***** Selected extract *****

This study has some limitations. One limitation relates to potential issues with cross-cultural adaptation of the Japanese version of the ACL-RSI. However, after publication of the ACL-RSI in 2008 by Webster et al., Takeshita et al. performed preliminary studies using the translated version and obtained similar results to those reported in the original study [39, 40, 45]. In general, ACL-RSI scores increased as postoperative time increased, and ACL-RSI scores in subjects who returned to sports were significantly higher than scores of those who planned to RTS [39, 40].

Another limitation relates to surgical procedure heterogeneity. Graft choice in our hospital for competitive athletes has gradually shifted from hamstring tendon grafts to BTB grafts after experiences with high ACL graft rupture rates in female basketball players [41]. Approximately 30% of athletes in the present study were treated with BTB grafts and no significant effect of graft selection was observed based on ACL-RSI scores. However, LSI for SLH after ACL reconstruction with BTB grafts (84.7%) was significantly lower than that with hamstring grafts (89.8%). Further studies will be needed to clarify the effects of graft selection.

Finally, the actual sample size was slightly smaller than the sample size calculated by power analysis. At 1 year, 46 athletes had to be excluded due to lost to follow-up, social reasons, and second ACL injury, which were much more than expected (Fig. 1). In addition, due to the relatively small sample size of the nRTS group as a result of the high rate of RTS in the present study, some factors might have been found to have no significant association with RTS. In terms of functional tests, although four hop tests are commonly used in the field to assess knee functional performance [14, 27, 31], the SLH test was used in the present study. While Müller et al. [29] reported that SLH was the strongest predictive parameter among multiple single-leg tests after ACL reconstruction for assessing RTS, Nawasreh et al. [31] found that the 6-m timed hop test was the strongest predictor of RTS at 12 months after ACL reconstruction. This highlights the importance of assessing multiple performance-based measures, such as the triple cross-over hop, triple hop for distance, and 6-m timed hop, in addition to SLH.

***** Information supplied *****

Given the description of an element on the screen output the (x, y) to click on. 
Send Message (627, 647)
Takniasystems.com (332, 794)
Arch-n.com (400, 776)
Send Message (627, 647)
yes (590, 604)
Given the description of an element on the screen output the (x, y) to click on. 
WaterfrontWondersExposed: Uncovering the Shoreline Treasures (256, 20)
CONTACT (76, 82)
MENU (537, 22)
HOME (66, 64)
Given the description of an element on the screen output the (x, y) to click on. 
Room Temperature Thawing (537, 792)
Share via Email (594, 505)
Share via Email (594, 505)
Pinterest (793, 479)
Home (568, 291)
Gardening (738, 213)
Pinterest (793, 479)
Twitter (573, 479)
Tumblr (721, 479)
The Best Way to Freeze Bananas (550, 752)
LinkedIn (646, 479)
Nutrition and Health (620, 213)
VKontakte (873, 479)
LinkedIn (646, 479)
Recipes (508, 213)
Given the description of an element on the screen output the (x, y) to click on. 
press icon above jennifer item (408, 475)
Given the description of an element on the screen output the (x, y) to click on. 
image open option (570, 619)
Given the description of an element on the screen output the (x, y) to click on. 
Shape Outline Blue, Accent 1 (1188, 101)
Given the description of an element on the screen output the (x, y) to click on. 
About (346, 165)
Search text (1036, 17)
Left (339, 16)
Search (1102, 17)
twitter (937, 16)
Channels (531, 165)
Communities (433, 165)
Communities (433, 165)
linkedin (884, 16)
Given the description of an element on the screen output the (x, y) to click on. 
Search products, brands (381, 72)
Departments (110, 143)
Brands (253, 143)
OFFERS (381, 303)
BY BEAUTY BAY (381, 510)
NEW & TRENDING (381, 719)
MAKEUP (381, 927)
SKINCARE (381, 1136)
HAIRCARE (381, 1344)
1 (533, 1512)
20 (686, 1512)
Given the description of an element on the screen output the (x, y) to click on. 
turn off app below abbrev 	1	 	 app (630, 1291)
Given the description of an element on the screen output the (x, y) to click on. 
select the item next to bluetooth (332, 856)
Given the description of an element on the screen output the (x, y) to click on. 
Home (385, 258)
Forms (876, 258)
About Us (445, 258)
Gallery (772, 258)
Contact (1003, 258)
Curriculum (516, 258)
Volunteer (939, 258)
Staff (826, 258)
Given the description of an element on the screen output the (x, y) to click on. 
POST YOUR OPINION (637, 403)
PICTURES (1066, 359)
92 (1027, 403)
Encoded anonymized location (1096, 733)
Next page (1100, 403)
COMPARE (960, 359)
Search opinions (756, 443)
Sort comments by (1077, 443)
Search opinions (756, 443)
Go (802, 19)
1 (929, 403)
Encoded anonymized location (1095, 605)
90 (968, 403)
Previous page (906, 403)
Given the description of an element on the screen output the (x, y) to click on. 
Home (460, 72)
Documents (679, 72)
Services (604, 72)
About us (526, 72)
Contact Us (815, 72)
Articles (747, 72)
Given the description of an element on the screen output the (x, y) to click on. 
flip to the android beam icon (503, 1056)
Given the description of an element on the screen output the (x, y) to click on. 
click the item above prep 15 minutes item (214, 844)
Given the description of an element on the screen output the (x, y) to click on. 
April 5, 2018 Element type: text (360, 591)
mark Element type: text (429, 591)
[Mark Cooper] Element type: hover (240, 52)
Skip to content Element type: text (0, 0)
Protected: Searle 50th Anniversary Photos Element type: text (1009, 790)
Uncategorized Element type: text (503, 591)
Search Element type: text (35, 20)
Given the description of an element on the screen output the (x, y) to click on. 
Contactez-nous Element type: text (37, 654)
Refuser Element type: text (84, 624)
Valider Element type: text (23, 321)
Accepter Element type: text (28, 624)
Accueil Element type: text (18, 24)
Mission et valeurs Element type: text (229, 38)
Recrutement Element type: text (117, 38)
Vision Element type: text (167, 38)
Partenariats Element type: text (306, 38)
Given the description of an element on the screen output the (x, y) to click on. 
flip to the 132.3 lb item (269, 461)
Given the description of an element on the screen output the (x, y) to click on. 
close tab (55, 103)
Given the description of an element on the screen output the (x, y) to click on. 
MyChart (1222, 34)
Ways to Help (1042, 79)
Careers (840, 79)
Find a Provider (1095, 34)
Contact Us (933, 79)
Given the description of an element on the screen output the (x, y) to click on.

*****

Could you continue the passage above on the limitations of the ACL reconstruction study, picking up right after its final sentence?

Conclusion

The present study found that LSI for SLH and ACL-RSI score was the most significant predictive factors of RTS following ACL reconstruction in competitive young athletes. Athletes with LSI for SLH <81% or ACL-RSI score <55 points were at greater risk of unsuccessful RTS relative to those with higher scores. Furthermore, the combination of LSI for SLH and ACL-RSI score at 6 months was able to identify 91% of athletes in the nRTS group at 1 year after ACL reconstruction. Competitive-level athletes with scores lower than these cut-offs at 6 months after surgery require further training to achieve successful RTS.